Line by line, copy all of the data exactly.

Dataset excerpts:
★ ★ ★

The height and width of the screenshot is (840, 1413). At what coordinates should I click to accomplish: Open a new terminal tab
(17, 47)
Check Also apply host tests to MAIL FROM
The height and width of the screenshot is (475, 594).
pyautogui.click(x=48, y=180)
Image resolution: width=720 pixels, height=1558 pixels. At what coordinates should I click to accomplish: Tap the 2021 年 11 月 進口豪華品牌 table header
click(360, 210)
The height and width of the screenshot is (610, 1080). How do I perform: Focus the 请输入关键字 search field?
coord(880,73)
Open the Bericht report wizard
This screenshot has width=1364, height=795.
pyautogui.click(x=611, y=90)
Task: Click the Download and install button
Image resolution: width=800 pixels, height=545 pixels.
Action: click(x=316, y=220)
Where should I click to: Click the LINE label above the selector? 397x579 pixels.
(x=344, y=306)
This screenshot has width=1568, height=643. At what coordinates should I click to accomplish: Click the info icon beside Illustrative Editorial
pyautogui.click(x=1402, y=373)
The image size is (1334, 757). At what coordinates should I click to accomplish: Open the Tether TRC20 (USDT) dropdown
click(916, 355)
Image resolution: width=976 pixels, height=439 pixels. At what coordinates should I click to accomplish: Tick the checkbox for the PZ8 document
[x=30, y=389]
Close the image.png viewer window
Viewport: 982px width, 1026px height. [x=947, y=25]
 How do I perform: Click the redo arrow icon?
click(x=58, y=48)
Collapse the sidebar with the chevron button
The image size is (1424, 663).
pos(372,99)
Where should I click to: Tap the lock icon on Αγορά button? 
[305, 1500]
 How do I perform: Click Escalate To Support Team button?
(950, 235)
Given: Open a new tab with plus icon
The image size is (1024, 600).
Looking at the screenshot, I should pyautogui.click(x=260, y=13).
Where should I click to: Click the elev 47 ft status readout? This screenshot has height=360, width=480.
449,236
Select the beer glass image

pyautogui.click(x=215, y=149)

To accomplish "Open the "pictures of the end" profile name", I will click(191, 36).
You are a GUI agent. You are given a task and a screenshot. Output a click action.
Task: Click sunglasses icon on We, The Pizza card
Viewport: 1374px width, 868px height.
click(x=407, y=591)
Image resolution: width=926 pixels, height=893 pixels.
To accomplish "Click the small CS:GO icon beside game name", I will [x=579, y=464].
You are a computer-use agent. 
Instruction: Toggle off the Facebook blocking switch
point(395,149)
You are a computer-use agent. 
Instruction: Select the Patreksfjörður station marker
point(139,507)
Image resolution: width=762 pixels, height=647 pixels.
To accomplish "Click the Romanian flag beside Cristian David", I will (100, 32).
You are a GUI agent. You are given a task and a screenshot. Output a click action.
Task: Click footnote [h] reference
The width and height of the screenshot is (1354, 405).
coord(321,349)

★ ★ ★

● ANSWER SECTION:
The height and width of the screenshot is (840, 1413). At what coordinates should I click to accomplish: Open a new terminal tab
(17, 47)
Check Also apply host tests to MAIL FROM
The height and width of the screenshot is (475, 594).
pyautogui.click(x=48, y=180)
Image resolution: width=720 pixels, height=1558 pixels. At what coordinates should I click to accomplish: Tap the 2021 年 11 月 進口豪華品牌 table header
click(360, 210)
The height and width of the screenshot is (610, 1080). How do I perform: Focus the 请输入关键字 search field?
coord(880,73)
Open the Bericht report wizard
This screenshot has width=1364, height=795.
pyautogui.click(x=611, y=90)
Task: Click the Download and install button
Image resolution: width=800 pixels, height=545 pixels.
Action: click(x=316, y=220)
Where should I click to: Click the LINE label above the selector? 397x579 pixels.
(x=344, y=306)
This screenshot has width=1568, height=643. At what coordinates should I click to accomplish: Click the info icon beside Illustrative Editorial
pyautogui.click(x=1402, y=373)
The image size is (1334, 757). At what coordinates should I click to accomplish: Open the Tether TRC20 (USDT) dropdown
click(916, 355)
Image resolution: width=976 pixels, height=439 pixels. At what coordinates should I click to accomplish: Tick the checkbox for the PZ8 document
[x=30, y=389]
Close the image.png viewer window
Viewport: 982px width, 1026px height. [x=947, y=25]
 How do I perform: Click the redo arrow icon?
click(x=58, y=48)
Collapse the sidebar with the chevron button
The image size is (1424, 663).
pos(372,99)
Where should I click to: Tap the lock icon on Αγορά button? 
[305, 1500]
 How do I perform: Click Escalate To Support Team button?
(950, 235)
Given: Open a new tab with plus icon
The image size is (1024, 600).
Looking at the screenshot, I should pyautogui.click(x=260, y=13).
Where should I click to: Click the elev 47 ft status readout? This screenshot has height=360, width=480.
449,236
Select the beer glass image

pyautogui.click(x=215, y=149)

To accomplish "Open the "pictures of the end" profile name", I will click(191, 36).
You are a GUI agent. You are given a task and a screenshot. Output a click action.
Task: Click sunglasses icon on We, The Pizza card
Viewport: 1374px width, 868px height.
click(x=407, y=591)
Image resolution: width=926 pixels, height=893 pixels.
To accomplish "Click the small CS:GO icon beside game name", I will [x=579, y=464].
You are a computer-use agent. 
Instruction: Toggle off the Facebook blocking switch
point(395,149)
You are a computer-use agent. 
Instruction: Select the Patreksfjörður station marker
point(139,507)
Image resolution: width=762 pixels, height=647 pixels.
To accomplish "Click the Romanian flag beside Cristian David", I will (100, 32).
You are a GUI agent. You are given a task and a screenshot. Output a click action.
Task: Click footnote [h] reference
The width and height of the screenshot is (1354, 405).
coord(321,349)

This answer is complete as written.